Données de localisation par coordonnées en pixels
┌────────

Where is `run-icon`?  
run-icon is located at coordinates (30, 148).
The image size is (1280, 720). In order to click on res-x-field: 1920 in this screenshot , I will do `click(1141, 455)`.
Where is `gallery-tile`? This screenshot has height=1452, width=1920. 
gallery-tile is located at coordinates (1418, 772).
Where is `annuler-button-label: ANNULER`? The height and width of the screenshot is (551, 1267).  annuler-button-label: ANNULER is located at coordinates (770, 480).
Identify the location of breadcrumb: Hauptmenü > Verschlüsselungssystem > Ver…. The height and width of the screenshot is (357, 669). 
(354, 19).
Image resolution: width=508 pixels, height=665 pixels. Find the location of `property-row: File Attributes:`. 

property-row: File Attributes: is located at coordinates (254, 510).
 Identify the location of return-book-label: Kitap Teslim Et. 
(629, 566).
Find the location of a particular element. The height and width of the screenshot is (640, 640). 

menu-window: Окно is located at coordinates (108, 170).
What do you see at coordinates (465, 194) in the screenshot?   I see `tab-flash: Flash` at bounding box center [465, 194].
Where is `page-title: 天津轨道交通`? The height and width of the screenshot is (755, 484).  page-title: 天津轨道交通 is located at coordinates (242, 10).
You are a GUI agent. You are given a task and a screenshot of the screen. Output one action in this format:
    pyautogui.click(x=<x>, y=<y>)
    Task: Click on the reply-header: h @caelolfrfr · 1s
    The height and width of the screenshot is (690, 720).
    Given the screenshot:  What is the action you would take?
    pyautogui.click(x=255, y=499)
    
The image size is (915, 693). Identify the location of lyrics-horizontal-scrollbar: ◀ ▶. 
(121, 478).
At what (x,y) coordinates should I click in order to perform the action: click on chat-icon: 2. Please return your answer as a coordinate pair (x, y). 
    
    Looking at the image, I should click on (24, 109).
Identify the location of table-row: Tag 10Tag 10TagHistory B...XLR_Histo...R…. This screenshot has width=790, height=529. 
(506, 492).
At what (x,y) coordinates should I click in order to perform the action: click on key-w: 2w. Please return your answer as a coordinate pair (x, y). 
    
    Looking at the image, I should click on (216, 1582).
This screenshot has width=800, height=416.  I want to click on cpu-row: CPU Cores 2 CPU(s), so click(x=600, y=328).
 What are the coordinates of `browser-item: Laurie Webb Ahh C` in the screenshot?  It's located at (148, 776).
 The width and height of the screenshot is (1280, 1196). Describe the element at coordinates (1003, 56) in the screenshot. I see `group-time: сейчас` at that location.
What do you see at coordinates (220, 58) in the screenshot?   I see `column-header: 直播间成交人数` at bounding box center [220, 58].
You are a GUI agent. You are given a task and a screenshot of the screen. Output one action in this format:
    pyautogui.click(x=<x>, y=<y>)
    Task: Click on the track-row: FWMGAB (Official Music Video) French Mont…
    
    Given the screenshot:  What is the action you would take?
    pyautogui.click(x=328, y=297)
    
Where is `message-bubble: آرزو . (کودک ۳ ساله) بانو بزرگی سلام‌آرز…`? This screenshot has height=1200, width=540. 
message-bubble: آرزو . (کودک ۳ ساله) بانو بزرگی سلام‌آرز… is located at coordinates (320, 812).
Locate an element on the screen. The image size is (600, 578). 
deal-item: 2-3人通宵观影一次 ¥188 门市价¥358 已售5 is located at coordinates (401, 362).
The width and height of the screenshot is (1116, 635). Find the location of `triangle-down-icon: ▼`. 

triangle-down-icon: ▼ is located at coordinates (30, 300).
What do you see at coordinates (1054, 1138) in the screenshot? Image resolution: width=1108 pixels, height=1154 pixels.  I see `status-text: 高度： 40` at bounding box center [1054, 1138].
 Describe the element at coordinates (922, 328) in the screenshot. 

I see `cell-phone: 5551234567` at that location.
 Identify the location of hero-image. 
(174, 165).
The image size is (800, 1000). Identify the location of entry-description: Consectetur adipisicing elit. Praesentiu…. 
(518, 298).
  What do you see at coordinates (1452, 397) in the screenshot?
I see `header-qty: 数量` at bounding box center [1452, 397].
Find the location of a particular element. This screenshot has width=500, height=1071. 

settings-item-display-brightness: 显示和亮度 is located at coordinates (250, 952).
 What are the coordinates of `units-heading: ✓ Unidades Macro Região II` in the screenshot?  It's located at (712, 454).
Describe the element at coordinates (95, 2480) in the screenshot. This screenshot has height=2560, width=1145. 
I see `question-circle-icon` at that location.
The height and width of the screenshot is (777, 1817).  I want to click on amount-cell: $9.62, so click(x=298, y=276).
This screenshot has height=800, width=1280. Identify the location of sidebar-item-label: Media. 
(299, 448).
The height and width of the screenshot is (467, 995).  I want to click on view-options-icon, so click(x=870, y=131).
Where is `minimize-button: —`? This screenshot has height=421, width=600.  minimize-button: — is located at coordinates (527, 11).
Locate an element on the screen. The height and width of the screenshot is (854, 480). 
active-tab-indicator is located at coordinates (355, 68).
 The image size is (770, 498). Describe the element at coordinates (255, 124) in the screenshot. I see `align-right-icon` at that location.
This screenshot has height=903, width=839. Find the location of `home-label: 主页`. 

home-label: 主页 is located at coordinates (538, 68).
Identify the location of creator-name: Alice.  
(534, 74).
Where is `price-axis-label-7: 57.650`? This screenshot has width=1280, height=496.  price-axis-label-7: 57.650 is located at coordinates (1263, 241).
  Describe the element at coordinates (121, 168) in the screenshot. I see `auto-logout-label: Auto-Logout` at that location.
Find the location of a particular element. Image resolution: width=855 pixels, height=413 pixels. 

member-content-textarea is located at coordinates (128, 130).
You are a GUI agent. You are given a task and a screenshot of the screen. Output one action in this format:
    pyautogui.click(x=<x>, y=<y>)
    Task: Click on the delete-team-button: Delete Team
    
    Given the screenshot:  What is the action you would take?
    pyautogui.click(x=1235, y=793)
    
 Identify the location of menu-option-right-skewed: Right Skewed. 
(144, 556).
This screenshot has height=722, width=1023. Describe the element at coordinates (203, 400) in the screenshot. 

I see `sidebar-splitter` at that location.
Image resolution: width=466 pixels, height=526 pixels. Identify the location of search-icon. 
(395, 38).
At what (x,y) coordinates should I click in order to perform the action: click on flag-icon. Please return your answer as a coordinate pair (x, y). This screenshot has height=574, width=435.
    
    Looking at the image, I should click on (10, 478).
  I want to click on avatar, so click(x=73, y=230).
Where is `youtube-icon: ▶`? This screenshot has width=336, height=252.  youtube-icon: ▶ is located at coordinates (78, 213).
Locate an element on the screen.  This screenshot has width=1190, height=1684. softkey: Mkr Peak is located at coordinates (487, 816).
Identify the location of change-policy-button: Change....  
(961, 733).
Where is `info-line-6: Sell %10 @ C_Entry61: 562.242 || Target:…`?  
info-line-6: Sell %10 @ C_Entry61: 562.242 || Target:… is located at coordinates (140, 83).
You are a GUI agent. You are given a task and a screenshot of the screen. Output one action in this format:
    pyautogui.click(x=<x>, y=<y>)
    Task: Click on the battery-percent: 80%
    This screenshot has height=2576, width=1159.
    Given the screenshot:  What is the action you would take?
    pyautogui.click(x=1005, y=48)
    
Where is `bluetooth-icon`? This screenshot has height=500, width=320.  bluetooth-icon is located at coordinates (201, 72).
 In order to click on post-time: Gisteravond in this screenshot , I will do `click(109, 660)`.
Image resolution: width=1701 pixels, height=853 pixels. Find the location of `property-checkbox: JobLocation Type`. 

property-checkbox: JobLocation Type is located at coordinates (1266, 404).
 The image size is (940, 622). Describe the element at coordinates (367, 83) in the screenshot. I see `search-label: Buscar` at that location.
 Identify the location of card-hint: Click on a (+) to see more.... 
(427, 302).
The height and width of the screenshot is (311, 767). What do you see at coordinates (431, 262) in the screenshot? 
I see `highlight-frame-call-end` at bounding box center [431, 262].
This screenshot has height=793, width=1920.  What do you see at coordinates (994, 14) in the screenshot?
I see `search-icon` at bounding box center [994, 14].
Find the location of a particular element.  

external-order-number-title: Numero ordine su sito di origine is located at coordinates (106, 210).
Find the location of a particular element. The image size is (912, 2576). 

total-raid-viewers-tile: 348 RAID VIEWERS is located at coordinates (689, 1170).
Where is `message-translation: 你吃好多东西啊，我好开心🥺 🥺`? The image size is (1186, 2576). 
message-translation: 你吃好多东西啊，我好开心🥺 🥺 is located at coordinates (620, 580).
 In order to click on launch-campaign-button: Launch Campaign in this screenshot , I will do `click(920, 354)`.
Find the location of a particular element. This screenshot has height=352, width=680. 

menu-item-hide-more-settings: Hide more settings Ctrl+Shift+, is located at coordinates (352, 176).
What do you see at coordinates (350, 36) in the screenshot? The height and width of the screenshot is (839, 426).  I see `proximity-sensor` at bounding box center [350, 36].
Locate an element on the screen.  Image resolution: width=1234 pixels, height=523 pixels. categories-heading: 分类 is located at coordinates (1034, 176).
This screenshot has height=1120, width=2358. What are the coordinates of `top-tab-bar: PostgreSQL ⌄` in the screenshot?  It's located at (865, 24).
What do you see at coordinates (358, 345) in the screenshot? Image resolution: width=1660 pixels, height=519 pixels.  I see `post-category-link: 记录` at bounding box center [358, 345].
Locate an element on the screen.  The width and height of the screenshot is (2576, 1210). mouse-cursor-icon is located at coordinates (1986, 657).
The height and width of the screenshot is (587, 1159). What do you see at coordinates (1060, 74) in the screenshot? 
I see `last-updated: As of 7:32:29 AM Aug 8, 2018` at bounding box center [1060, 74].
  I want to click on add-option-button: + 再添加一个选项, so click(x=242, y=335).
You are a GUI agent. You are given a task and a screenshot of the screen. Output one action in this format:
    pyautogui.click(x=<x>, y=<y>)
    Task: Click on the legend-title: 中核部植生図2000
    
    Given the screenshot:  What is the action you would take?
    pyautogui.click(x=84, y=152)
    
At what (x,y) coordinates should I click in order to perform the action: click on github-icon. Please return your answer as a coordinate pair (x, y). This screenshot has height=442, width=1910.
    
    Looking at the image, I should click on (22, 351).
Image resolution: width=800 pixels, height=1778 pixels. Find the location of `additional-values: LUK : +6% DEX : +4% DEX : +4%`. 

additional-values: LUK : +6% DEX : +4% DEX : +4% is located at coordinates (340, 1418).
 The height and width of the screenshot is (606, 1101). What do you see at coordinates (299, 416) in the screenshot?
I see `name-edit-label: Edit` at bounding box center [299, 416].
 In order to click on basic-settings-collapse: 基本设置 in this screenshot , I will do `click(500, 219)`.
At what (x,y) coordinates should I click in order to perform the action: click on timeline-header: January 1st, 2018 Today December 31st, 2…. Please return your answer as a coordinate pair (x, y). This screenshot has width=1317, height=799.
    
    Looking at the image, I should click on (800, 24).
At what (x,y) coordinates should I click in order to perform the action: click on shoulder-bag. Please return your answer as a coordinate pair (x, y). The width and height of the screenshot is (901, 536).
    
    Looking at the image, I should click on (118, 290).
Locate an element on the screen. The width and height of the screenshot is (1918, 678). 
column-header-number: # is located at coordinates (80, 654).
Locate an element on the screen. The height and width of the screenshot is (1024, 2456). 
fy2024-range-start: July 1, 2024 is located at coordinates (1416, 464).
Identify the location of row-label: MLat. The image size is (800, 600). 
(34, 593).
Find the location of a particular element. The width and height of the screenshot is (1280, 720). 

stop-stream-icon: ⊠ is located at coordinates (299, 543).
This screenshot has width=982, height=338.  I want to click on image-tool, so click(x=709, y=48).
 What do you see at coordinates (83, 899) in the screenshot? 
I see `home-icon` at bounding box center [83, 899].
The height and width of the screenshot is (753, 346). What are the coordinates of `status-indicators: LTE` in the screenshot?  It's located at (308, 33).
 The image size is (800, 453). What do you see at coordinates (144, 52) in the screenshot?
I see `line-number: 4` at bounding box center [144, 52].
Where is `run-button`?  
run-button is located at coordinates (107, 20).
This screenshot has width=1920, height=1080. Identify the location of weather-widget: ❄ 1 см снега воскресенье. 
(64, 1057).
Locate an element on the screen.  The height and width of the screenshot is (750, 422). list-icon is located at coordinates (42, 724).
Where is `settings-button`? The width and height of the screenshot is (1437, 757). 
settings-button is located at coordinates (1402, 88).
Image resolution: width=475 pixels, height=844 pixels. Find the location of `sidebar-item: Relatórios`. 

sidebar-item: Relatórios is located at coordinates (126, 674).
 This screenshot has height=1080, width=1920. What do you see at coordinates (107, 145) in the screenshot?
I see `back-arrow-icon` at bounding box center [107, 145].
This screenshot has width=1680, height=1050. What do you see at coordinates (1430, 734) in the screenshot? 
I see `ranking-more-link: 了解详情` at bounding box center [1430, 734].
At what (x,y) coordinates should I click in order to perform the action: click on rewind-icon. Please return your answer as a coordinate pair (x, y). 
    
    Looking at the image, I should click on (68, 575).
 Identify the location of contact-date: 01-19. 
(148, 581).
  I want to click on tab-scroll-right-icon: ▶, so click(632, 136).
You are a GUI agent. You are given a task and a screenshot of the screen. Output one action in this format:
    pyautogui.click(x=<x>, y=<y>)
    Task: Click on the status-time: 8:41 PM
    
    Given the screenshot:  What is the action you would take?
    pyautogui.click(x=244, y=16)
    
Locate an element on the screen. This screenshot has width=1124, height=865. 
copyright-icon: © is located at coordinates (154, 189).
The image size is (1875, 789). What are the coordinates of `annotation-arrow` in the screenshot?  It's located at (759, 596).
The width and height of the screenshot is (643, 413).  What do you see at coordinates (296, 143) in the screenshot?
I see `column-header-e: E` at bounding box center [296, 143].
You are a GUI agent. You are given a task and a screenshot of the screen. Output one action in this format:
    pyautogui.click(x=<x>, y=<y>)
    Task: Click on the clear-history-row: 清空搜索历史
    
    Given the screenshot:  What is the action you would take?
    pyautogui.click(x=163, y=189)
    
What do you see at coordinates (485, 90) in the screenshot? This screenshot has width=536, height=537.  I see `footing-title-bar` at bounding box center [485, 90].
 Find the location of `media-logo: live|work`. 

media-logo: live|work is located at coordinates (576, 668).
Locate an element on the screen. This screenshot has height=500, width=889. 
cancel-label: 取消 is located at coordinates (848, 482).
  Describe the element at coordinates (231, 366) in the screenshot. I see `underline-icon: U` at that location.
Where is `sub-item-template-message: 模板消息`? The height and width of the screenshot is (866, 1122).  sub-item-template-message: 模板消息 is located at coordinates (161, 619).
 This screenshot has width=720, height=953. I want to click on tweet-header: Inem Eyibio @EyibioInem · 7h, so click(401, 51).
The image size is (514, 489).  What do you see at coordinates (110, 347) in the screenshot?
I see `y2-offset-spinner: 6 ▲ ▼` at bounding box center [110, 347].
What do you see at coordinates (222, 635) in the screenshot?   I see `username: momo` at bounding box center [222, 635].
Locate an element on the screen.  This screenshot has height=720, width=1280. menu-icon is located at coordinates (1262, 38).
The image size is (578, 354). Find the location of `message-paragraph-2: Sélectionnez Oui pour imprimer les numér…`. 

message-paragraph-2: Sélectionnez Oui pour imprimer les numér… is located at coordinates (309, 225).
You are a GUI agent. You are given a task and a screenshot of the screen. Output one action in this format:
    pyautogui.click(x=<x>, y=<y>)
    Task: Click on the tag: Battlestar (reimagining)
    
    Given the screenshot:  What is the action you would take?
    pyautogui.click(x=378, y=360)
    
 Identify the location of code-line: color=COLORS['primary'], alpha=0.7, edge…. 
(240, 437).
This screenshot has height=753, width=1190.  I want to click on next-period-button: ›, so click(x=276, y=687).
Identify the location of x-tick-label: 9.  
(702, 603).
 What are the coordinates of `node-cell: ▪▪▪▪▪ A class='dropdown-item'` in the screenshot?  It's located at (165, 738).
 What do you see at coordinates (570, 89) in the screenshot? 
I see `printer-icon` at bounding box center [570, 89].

└────────

**VOTRE TÂCHE**
Recopiez à l'identique les lignes allant de celle qui contient « What do you see at coordinates (1452, 397) » jusqu'à celle qui contient « The height and width of the screenshot is (467, 995). », ces deux lignes comprises.

**VOTRE RÉPONSE**
  What do you see at coordinates (1452, 397) in the screenshot?
I see `header-qty: 数量` at bounding box center [1452, 397].
Find the location of a particular element. This screenshot has width=500, height=1071. 

settings-item-display-brightness: 显示和亮度 is located at coordinates (250, 952).
 What are the coordinates of `units-heading: ✓ Unidades Macro Região II` in the screenshot?  It's located at (712, 454).
Describe the element at coordinates (95, 2480) in the screenshot. This screenshot has height=2560, width=1145. 
I see `question-circle-icon` at that location.
The height and width of the screenshot is (777, 1817).  I want to click on amount-cell: $9.62, so click(x=298, y=276).
This screenshot has height=800, width=1280. Identify the location of sidebar-item-label: Media. 
(299, 448).
The height and width of the screenshot is (467, 995).  I want to click on view-options-icon, so click(x=870, y=131).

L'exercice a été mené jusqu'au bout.